Given entries Start Marker

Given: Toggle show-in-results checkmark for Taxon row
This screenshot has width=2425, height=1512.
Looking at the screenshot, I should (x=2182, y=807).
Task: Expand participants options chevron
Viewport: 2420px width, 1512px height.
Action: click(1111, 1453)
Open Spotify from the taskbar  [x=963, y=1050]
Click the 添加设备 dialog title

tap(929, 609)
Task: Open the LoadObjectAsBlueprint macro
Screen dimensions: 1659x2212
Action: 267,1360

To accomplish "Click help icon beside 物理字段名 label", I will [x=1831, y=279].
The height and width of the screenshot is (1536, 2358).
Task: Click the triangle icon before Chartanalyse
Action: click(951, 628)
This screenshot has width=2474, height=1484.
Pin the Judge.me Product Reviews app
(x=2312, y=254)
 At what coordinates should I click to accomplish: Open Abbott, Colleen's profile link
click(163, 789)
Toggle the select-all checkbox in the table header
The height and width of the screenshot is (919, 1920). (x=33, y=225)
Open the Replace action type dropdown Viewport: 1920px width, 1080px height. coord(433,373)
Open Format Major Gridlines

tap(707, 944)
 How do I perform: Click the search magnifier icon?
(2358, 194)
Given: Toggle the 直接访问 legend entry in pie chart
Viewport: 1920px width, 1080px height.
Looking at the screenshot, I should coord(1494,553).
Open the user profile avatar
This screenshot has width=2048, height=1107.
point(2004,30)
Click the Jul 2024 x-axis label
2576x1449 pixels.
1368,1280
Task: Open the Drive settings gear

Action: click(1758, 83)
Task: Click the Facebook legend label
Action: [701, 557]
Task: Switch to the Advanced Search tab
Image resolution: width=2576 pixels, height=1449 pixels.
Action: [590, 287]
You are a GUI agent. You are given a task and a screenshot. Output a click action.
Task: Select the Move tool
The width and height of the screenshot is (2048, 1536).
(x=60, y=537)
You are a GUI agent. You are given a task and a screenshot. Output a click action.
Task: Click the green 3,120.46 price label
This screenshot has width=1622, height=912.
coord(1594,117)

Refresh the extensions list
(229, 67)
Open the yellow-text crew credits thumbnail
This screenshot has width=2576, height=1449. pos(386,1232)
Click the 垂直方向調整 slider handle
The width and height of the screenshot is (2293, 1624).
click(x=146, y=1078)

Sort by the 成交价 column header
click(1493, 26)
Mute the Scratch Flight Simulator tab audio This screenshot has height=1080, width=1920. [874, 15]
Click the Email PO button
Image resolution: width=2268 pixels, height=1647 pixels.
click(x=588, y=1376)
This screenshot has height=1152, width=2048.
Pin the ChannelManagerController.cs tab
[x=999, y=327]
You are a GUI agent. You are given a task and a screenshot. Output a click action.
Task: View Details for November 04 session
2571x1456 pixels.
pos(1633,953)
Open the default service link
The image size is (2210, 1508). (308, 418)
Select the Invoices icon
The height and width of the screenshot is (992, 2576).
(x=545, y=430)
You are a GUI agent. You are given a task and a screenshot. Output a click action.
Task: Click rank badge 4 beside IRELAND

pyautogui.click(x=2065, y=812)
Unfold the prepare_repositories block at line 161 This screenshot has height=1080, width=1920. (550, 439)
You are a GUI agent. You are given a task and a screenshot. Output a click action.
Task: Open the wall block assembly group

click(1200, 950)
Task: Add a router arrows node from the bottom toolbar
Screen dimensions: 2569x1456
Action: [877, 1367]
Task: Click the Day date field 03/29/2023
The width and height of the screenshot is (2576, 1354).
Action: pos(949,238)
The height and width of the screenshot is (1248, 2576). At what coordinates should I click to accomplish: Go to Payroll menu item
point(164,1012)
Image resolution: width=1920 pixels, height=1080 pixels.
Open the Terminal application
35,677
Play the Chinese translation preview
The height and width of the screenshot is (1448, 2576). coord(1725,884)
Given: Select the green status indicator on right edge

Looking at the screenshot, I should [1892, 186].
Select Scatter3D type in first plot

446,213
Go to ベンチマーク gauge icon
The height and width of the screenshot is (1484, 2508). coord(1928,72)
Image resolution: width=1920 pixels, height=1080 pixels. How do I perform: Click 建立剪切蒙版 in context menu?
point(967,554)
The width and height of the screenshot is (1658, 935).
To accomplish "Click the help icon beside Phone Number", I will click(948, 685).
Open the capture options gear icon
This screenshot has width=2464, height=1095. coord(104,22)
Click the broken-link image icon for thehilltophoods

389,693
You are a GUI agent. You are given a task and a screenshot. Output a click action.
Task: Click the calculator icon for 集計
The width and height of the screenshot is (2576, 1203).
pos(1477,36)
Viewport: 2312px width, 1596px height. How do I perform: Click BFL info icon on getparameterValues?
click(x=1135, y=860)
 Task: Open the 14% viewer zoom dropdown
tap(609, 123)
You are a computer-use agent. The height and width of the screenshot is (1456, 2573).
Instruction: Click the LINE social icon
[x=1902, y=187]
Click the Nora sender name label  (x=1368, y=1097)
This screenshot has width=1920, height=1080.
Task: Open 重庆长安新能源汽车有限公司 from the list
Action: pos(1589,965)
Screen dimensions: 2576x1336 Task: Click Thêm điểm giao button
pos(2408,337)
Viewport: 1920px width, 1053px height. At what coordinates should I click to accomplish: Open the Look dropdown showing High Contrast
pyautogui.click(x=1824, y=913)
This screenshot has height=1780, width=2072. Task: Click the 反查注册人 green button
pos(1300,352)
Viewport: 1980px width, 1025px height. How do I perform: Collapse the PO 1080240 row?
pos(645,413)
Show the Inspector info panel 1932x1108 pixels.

Given entries End Marker

Give back every record exactly.

Given: Toggle show-in-results checkmark for Taxon row
This screenshot has width=2425, height=1512.
Looking at the screenshot, I should (x=2182, y=807).
Task: Expand participants options chevron
Viewport: 2420px width, 1512px height.
Action: click(1111, 1453)
Open Spotify from the taskbar  [x=963, y=1050]
Click the 添加设备 dialog title

tap(929, 609)
Task: Open the LoadObjectAsBlueprint macro
Screen dimensions: 1659x2212
Action: 267,1360

To accomplish "Click help icon beside 物理字段名 label", I will [x=1831, y=279].
The height and width of the screenshot is (1536, 2358).
Task: Click the triangle icon before Chartanalyse
Action: click(951, 628)
This screenshot has width=2474, height=1484.
Pin the Judge.me Product Reviews app
(x=2312, y=254)
 At what coordinates should I click to accomplish: Open Abbott, Colleen's profile link
click(163, 789)
Toggle the select-all checkbox in the table header
The height and width of the screenshot is (919, 1920). (x=33, y=225)
Open the Replace action type dropdown Viewport: 1920px width, 1080px height. coord(433,373)
Open Format Major Gridlines

tap(707, 944)
 How do I perform: Click the search magnifier icon?
(2358, 194)
Given: Toggle the 直接访问 legend entry in pie chart
Viewport: 1920px width, 1080px height.
Looking at the screenshot, I should coord(1494,553).
Open the user profile avatar
This screenshot has width=2048, height=1107.
point(2004,30)
Click the Jul 2024 x-axis label
2576x1449 pixels.
1368,1280
Task: Open the Drive settings gear

Action: click(1758, 83)
Task: Click the Facebook legend label
Action: [701, 557]
Task: Switch to the Advanced Search tab
Image resolution: width=2576 pixels, height=1449 pixels.
Action: [590, 287]
You are a GUI agent. You are given a task and a screenshot. Output a click action.
Task: Select the Move tool
The width and height of the screenshot is (2048, 1536).
(x=60, y=537)
You are a GUI agent. You are given a task and a screenshot. Output a click action.
Task: Click the green 3,120.46 price label
This screenshot has width=1622, height=912.
coord(1594,117)

Refresh the extensions list
(229, 67)
Open the yellow-text crew credits thumbnail
This screenshot has width=2576, height=1449. pos(386,1232)
Click the 垂直方向調整 slider handle
The width and height of the screenshot is (2293, 1624).
click(x=146, y=1078)

Sort by the 成交价 column header
click(1493, 26)
Mute the Scratch Flight Simulator tab audio This screenshot has height=1080, width=1920. [874, 15]
Click the Email PO button
Image resolution: width=2268 pixels, height=1647 pixels.
click(x=588, y=1376)
This screenshot has height=1152, width=2048.
Pin the ChannelManagerController.cs tab
[x=999, y=327]
You are a GUI agent. You are given a task and a screenshot. Output a click action.
Task: View Details for November 04 session
2571x1456 pixels.
pos(1633,953)
Open the default service link
The image size is (2210, 1508). (308, 418)
Select the Invoices icon
The height and width of the screenshot is (992, 2576).
(x=545, y=430)
You are a GUI agent. You are given a task and a screenshot. Output a click action.
Task: Click rank badge 4 beside IRELAND

pyautogui.click(x=2065, y=812)
Unfold the prepare_repositories block at line 161 This screenshot has height=1080, width=1920. (550, 439)
You are a GUI agent. You are given a task and a screenshot. Output a click action.
Task: Open the wall block assembly group

click(1200, 950)
Task: Add a router arrows node from the bottom toolbar
Screen dimensions: 2569x1456
Action: [877, 1367]
Task: Click the Day date field 03/29/2023
The width and height of the screenshot is (2576, 1354).
Action: pos(949,238)
The height and width of the screenshot is (1248, 2576). At what coordinates should I click to accomplish: Go to Payroll menu item
point(164,1012)
Image resolution: width=1920 pixels, height=1080 pixels.
Open the Terminal application
35,677
Play the Chinese translation preview
The height and width of the screenshot is (1448, 2576). coord(1725,884)
Given: Select the green status indicator on right edge

Looking at the screenshot, I should [1892, 186].
Select Scatter3D type in first plot

446,213
Go to ベンチマーク gauge icon
The height and width of the screenshot is (1484, 2508). coord(1928,72)
Image resolution: width=1920 pixels, height=1080 pixels. How do I perform: Click 建立剪切蒙版 in context menu?
point(967,554)
The width and height of the screenshot is (1658, 935).
To accomplish "Click the help icon beside Phone Number", I will click(948, 685).
Open the capture options gear icon
This screenshot has width=2464, height=1095. coord(104,22)
Click the broken-link image icon for thehilltophoods

389,693
You are a GUI agent. You are given a task and a screenshot. Output a click action.
Task: Click the calculator icon for 集計
The width and height of the screenshot is (2576, 1203).
pos(1477,36)
Viewport: 2312px width, 1596px height. How do I perform: Click BFL info icon on getparameterValues?
click(x=1135, y=860)
 Task: Open the 14% viewer zoom dropdown
tap(609, 123)
You are a computer-use agent. The height and width of the screenshot is (1456, 2573).
Instruction: Click the LINE social icon
[x=1902, y=187]
Click the Nora sender name label  (x=1368, y=1097)
This screenshot has width=1920, height=1080.
Task: Open 重庆长安新能源汽车有限公司 from the list
Action: pos(1589,965)
Screen dimensions: 2576x1336 Task: Click Thêm điểm giao button
pos(2408,337)
Viewport: 1920px width, 1053px height. At what coordinates should I click to accomplish: Open the Look dropdown showing High Contrast
pyautogui.click(x=1824, y=913)
This screenshot has height=1780, width=2072. Task: Click the 反查注册人 green button
pos(1300,352)
Viewport: 1980px width, 1025px height. How do I perform: Collapse the PO 1080240 row?
pos(645,413)
Show the Inspector info panel 1932x1108 pixels.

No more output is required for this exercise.